Solar Consultants are a Big Barrier to Smart Energy

Smart energy names the techniques and technologies needed to manage energy flows and energy supply and demand when energy generation and energy storage are as distributed as energy consumption is today. During the early years of distributed energy, distributed energy resources were so small as to be losable in the noise of the grid. Installations were treated by utilities as if they were just another utility installation. This design approach has become the single largest barrier to distributed energy. So when are we going to get smart about distributed energy?

Grid assets are managed by central control. This only works so long as the assets are central and the assets are centrally owned. Distributed assets should have distributed ownership. Their purpose is often local, and the local owner has their own reasons for deploying them. As I have written before, today’s integration techniques actually discourage distributed storage. Distributed storage may be the single most critical requirement for smart energy to succeed. 

The first generation of PV consultants are so focused on the utility that they do not even know why the consumer is installing the system. Their reports to potential customers emphasize gaining payments from the utilities over obtaining on-site benefits. The reported risks to the customer are regulatory, i.e., will the local commission hold firm in forcing the utility to pay these rates. Even financial matters look to the utility: will utility throttling of generation interfere with PV as an annuity.

When asked about local benefits, of self-sufficiency and of resilience and of local control, few of the first-generation consultants have any answers. They look discomfited for a minute, they go back to reciting interconnect rules. From their actions, one would induce that they see no value to the site at all, merely an opportunity to loot the public weal.

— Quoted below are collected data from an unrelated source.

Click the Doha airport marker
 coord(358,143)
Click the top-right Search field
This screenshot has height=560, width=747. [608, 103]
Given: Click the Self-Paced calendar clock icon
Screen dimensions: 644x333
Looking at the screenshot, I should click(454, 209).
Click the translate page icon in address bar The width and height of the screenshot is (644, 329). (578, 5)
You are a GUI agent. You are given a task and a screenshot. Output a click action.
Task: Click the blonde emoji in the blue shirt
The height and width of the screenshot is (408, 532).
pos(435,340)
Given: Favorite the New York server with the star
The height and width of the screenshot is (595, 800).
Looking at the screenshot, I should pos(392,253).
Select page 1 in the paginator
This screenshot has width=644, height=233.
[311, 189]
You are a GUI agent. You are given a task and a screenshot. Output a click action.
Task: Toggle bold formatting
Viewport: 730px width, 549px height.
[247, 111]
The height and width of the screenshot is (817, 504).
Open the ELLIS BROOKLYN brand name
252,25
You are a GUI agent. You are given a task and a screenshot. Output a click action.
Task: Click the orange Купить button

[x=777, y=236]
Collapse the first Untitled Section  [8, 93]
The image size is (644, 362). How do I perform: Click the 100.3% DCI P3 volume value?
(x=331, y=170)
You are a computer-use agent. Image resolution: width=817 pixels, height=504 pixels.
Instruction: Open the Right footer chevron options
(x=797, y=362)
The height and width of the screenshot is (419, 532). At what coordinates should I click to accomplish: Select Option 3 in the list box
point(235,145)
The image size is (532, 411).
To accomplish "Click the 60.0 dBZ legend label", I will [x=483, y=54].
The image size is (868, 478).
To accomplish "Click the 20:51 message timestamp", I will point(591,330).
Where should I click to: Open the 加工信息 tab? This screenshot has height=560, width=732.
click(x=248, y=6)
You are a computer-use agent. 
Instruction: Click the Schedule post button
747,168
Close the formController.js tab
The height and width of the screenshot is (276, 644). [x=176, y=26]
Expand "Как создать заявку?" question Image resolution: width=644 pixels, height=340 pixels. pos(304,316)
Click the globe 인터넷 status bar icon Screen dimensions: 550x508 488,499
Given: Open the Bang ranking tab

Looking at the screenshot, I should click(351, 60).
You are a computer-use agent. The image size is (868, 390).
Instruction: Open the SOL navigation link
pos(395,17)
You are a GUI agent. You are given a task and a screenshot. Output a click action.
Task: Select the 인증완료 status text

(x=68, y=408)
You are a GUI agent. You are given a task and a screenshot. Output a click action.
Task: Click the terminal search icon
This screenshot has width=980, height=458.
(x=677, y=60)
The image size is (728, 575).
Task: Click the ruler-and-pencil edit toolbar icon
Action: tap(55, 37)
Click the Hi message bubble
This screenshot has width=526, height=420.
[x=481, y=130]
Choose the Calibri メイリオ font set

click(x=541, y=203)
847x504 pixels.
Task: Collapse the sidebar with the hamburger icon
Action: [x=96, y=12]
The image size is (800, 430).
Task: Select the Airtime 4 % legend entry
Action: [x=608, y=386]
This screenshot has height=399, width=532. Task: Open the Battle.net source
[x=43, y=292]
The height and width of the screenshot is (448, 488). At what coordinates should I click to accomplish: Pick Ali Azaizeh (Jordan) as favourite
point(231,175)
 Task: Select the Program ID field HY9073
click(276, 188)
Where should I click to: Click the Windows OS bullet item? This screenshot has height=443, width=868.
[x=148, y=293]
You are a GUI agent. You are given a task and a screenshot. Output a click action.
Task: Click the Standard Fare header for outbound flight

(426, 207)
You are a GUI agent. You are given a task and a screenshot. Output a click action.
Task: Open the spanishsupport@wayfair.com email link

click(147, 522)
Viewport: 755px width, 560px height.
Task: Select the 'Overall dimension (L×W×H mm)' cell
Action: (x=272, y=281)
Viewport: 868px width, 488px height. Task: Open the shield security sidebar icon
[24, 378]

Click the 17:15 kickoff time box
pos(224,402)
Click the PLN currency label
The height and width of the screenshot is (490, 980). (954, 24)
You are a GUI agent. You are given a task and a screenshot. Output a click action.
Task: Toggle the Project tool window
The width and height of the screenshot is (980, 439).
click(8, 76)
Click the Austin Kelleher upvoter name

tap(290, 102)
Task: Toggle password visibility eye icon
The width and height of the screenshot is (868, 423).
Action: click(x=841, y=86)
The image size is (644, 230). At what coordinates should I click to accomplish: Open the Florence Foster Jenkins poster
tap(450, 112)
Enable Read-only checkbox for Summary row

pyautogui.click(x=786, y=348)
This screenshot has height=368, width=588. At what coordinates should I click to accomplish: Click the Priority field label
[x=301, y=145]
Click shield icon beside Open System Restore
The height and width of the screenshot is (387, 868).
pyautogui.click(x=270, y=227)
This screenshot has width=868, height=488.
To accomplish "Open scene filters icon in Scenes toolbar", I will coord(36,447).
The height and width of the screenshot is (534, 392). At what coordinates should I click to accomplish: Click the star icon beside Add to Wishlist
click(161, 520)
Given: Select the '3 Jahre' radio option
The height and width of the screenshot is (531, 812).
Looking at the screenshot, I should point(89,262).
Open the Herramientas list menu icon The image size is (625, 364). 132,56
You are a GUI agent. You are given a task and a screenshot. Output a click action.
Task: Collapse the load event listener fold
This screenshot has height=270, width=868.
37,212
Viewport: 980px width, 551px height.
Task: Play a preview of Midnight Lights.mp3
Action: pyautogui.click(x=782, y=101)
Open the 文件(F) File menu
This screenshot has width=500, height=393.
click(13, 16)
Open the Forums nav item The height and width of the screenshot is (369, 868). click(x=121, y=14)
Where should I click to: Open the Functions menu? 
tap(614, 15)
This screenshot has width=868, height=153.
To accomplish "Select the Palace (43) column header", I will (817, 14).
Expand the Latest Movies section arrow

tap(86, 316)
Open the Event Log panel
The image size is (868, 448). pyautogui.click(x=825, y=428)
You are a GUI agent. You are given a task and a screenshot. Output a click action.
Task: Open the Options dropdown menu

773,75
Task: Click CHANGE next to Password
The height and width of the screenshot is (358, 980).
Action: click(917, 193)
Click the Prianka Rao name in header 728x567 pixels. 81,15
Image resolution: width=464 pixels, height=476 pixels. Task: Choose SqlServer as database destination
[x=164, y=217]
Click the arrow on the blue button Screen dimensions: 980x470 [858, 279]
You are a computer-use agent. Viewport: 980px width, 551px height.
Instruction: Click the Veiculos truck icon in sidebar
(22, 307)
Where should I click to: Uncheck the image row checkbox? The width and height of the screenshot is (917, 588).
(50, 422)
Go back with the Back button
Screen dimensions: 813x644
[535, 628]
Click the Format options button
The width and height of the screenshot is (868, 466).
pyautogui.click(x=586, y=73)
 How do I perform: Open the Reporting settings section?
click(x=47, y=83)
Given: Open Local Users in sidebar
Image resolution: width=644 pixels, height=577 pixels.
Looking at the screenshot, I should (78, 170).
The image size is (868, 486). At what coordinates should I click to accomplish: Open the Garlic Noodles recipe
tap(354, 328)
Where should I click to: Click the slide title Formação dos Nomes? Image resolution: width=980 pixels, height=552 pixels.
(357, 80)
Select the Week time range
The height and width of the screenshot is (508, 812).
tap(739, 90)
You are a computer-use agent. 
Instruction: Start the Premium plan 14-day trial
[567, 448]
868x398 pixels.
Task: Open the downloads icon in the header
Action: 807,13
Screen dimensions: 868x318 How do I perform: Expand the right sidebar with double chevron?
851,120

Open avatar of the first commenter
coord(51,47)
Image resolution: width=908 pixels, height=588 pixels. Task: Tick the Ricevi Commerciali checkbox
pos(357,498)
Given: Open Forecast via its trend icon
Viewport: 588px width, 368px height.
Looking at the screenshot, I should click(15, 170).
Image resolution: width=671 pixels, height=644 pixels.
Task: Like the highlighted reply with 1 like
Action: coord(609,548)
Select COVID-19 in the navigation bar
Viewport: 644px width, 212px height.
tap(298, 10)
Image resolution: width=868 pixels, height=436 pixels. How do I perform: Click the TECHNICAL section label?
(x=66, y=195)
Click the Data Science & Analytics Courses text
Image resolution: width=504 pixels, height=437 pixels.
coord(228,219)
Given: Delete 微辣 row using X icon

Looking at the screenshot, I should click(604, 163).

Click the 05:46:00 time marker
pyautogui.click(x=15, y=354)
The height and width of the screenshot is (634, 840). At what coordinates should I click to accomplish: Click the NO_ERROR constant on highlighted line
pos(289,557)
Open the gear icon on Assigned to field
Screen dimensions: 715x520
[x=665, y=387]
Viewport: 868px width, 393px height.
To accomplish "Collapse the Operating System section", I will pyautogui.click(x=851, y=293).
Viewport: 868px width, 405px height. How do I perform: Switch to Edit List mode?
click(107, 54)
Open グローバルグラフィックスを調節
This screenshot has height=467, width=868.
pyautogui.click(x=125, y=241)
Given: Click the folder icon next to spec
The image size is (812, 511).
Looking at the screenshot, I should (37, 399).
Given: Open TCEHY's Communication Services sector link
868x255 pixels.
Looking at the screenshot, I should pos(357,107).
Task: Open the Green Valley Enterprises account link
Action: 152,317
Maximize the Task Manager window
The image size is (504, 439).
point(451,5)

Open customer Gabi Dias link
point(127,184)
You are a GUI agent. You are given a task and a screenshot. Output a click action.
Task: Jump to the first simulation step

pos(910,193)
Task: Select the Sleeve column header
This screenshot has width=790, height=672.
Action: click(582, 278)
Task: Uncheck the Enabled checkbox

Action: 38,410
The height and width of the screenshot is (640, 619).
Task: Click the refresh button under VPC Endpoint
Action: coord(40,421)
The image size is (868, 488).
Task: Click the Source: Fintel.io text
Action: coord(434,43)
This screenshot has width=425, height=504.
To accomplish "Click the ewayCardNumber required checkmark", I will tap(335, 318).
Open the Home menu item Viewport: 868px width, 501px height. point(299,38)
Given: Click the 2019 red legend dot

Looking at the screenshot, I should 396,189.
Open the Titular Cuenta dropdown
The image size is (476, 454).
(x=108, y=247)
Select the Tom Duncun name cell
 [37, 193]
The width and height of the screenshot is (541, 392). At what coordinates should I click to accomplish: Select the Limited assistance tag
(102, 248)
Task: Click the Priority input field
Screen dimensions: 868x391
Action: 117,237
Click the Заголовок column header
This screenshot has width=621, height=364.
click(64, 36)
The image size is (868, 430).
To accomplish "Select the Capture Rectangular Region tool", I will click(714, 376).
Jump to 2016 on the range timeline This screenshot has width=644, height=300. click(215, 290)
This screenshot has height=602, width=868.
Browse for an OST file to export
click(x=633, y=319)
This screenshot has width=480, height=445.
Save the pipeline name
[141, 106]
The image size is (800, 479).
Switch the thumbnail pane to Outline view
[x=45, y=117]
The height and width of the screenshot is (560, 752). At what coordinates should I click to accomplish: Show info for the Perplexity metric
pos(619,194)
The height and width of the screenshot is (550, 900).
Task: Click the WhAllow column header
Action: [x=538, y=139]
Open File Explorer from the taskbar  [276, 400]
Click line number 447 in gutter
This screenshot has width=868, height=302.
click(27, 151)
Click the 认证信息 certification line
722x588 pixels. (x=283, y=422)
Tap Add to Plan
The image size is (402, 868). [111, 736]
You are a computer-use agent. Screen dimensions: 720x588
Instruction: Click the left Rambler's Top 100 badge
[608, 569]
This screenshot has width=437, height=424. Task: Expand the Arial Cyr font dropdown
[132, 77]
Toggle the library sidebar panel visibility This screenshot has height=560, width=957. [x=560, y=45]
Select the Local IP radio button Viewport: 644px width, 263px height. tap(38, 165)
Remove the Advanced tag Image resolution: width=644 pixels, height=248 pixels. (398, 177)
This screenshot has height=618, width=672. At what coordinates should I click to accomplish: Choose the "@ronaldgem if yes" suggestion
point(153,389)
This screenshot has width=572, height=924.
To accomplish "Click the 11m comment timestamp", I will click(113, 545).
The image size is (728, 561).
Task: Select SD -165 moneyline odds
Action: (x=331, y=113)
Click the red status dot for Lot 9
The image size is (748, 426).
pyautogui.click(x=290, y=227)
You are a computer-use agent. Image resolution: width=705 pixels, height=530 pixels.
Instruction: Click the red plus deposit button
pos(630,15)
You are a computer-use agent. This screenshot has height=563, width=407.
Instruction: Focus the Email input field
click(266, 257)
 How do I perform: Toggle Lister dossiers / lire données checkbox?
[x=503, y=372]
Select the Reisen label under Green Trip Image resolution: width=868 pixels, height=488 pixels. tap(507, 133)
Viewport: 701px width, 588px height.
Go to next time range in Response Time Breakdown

This looking to the utility reduces the value proposition to the customer. The central control model reduces innovation in systems. As many realized after Sandy, forward assets of a central authority are of no use after a crisis. Without central control, they simply turn off.

The answer is to turn this model on its head. Smart energy manages from the edges, not from the center. Smart energy treats homes and commercial buildings as microgrids responsible for their own power. Each of these microgrids is a node within its neighborhood, able and willing to share its excess power as needed. A microgrid that contains generation or storage may even decide to serve those neighborhood needs before those of its constituent nodes. Those decisions, though, must be negotiated using sound market approaches.

If Solar consultants would start acting as if they believe solar energy is a good idea for the customer, and not just a way to extract regulatory rents then solar installations would increase. Until they do so, every installation will take longer, and cost more, than it should. Customers currently in the process find the solar consultants, and their regulatory-centric models, to be the biggest barrier to installations.